Rebsie Fairholm said...

Ha! Funnily enough I was just considering writing a post about the differences in garden terminology between Britain and the US. When I started my blog (thanks for the link!) I used lots of Britishisms without really thinking about it, but as I've had more and more American friends visiting it I've become quite self-conscious about the language differences!

The biggest differences seem to be in relation to beans. What you call pole beans and bush beans we call climbing French beans and dwarf French beans. Fava beans are broad beans. Lima beans are butter beans.

What you refer to as an English Garden is probably what we'd call a cottage garden. They're still very popular over here.

And no, we don't have "yards". Just "front gardens" and "back gardens". Though if it's a very small space with mainly hard paving we might call it a "courtyard".

And we pronounce tomato as "to-mah-to"!

Because of Britain's strong historic links with France we use a lot of French-derived words in the garden (like "courgette" and "potager") which are rarely seen across the Atlantic. "Potager" usually means a mixed garden where veg is grown along with herbs and flowers.

You've got it exactly right about allotments. It takes a lot of commitment to maintain a garden away from home but it's more than made up for by the wonderful sense of community and the sharing of knowledge, seeds and produce. Because the UK is a small country and space is at a premium, many people don't have enough space to grow vegetables at home and that's why allotments are so popular. They were originally founded to help poorer working people grow their own food, but these days they are thriving communities in themselves with people from a whole range of backgrounds.

I'm very lucky to have a good sized garden at home but it is quite a solitary occupation ... which is one reason I started a blog! It's the modern equivalent of chatting over the fence.

Carol said...

Rebsie, I'd love to see a blog entry from you on the differences from your perspective! And don't be self-conscious about the differences, I love them! I'd love to find out how you pronounce "potager", "courgette" and 'secateur" if you could phonetically spell them on your blog sometime.

M Sinclair Stevens (Texas) said...

The first time I complimented my English father-in-law on his nice back yard he was offended. Once we ironed out the terminology I learned that he thinks of a yard as a paved space, like a place you'd store machinery. What I was admiring was clearly a back garden.

He did ask me why, in an American gardening book he had read, there was a chapter devoted to shade trees. He couldn't comprehend anyone planting a tree for shade. Every drop of sunlight is precious in Britain. But then I had to ask him what it was like when the ground froze. Ours doesn't freeze in Austin. Ever. And he showed me my first slug, too. When you walk on his lawn it's wet like a sponge. When you walk on mine, it crunches because it's so hot and dry. It's fun exploring our differences.

Salix Tree said...

I wonder how well English Roses would grow for you? They are meant to have fantastic resistance to disease. I have a few in my own garden, and are doing quite well.

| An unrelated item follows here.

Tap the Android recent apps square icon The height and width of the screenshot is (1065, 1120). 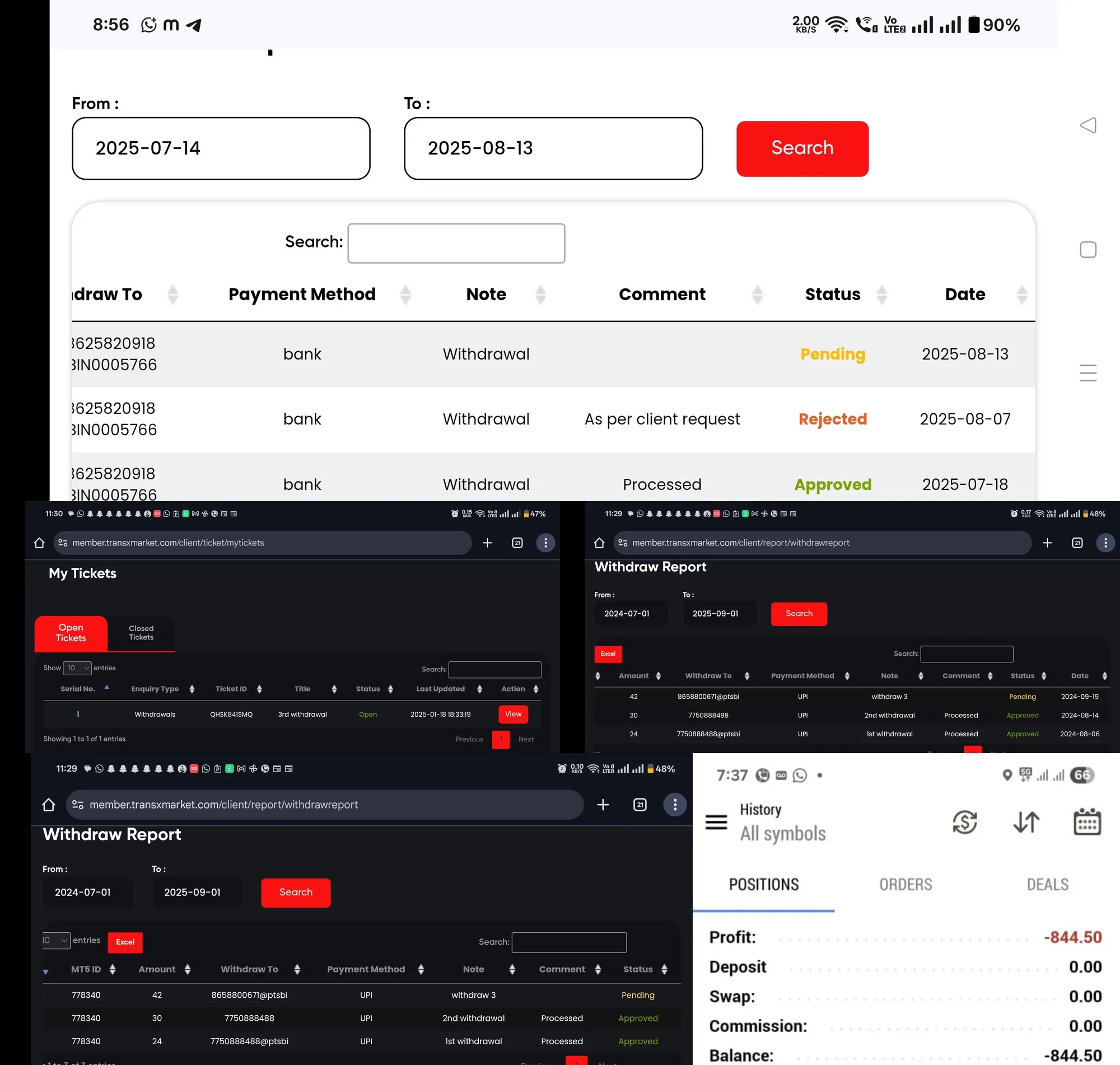point(1088,250)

I am also crazy about an alba rose I have called "Celestial" which fares very well here, extremely healthy, but unfortunately, only blooms in early summer. Have you checked David Austin's Roses website? A feast for your eyes!
http://www.davidaustinroses.com/english/

Sue said...

The word yard is interesting because it has a quite different meaning in Britain - it gives the idea of a small enclosed space behind a building, either of concrete or just bare earth. Yeras ago when I first heard Americans saying their house had a yard, I felt really sorry for them and couldn't undrerstand why they didn't plant some flowers.

I was also interested in potager because I've never heard it used. I would use vegetable garden or kitchen garden.

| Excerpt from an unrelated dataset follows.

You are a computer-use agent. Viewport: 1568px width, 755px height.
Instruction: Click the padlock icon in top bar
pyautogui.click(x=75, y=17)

Can I add another word to the list? Your eggplant is our aubergine.

Sue

GardenMum said...

Love this post. I never realised that Americans used yard for all their gardens. I thought they had gardens and yards, with a yard being a large space where the kids practice their sports and the men host bbq's. I'm in England with a garden comprising of a patio, lawn area for the toddlers to play and veggie plot. Do you have patio's in America?